No entanto, segundo o MPF, passados 11 meses do pedido e da determinação judicial, o material ainda não foi juntado ao inquérito. Em julho, o MPF já havia reiterado a solicitação, que segue sem resposta.
“Não obstante as determinações judiciais, o MPF não foi intimado acerca do cumprimento das ordens judiciais, ou seja, não há informações da preservação e entrega do vídeo pela empresa Meta INC”, disse o subprocurador.
Desta vez, além de reiterar os requerimentos já deferidos pelo relator do inquérito, o coordenador pediu que seja fixada multa diária de R$ 100 mil em caso de descumprimento da ordem, destacando que o material requerido “é fundamental para que o titular da ação penal possa ajuizar eventual denúncia contra o ex-presidente da República”.
O vídeo postado por Bolsonaro mostrava um homem identificado como Dr. Felipe Gimenez, que atacava a segurança das urnas eletrônicas. A publicação trazia ainda as frases “Lula não foi eleito pelo povo. Ele foi escolhido e eleito pelo STF e TSE [Tribunal Superior Eleitoral]”.
Em depoimento à Polícia Federal em abril, Bolsonaro alegou ter publicado o vídeo por engano, quando estava sob efeito de medicamentos. As justificativas foram dadas no âmbito do inquérito que mira os autores intelectuais dos ataques.
O advogado do ex-presidente, Paulo Cunha Bueno, disse na ocasião que o vídeo havia sido postado quando Bolsonaro tentava transmiti-lo para o seu arquivo de WhatsApp para assisti-lo posteriormente.
Também afirmou que, justamente nesse período, o ex-presidente estava internado em um hospital em Orlando (nos Estados Unidos), quando teve uma crise de obstrução intestinal e foi submetido a um tratamento com morfina.
Bueno disse que o ex-presidente teria recebido o vídeo de terceiros e queria armazená-lo para assistir mais tarde.
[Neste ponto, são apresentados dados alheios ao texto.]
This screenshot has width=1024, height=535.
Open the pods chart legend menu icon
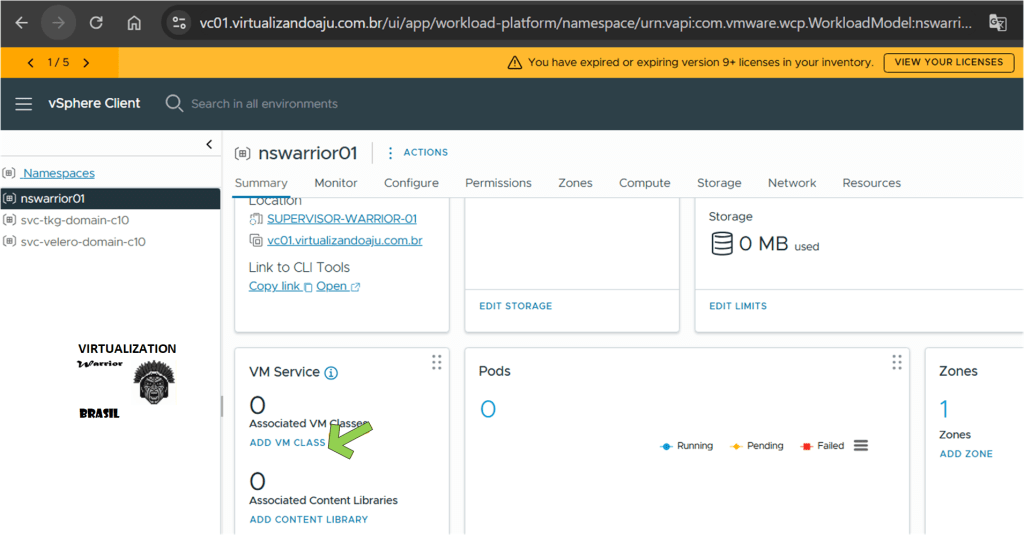(x=861, y=446)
Bolsonaro, afirmam os advogados, não se deu conta de que realizou a postagem, mas foi alertado por auxiliares e apagou a publicação em seguida.
“Essa postagem foi feita de forma equivocada, tanto que pouco tempo depois, duas ou três horas depois, ele foi advertido e imediatamente retirou essa postagem. Observem inclusive que essa postagem foi feita na sua rede social de menor importância, apenas no Facebook, que é uma rede que ele pouco utiliza hoje em dia, e não foi colocada nas demais redes”, afirmou Bueno.
Ex-chefe da Secretaria de Comunicação Social da Presidência da República, Fabio Wajngarten afirmou que a publicação havia sido feita equivocadamente pelo próprio ex-presidente. “Foi ele que postou, todos os metadados da plataforma estarão à disposição dos delegados da Polícia Federal.”
O aliado ainda acrescentou que a defesa fez uma demonstração aos policiais federais de como é fácil realizar uma postagem no Facebook.
“A referida postagem, objeto do depoimento de hoje, acontece poucas horas, poucos momentos após a saída dele do hospital, altamente debilitado, altamente medicado. E a postagem, a mecânica de postagem na plataforma do Facebook, se dá com meros dois cliques no botão compartilhar”, afirmou.
A defesa do ex-mandatário foi procurada nesta segunda, mas não houve resposta.
Ao longo de seu mandato (2019-2022), Bolsonaro acumulou declarações de cunho golpista e, ao perder as eleições, resistiu a reconhecer o resultado e incentivou apoiadores a permanecer em acampamentos que pediam às Forças Armadas um golpe que impedisse a posse de Lula.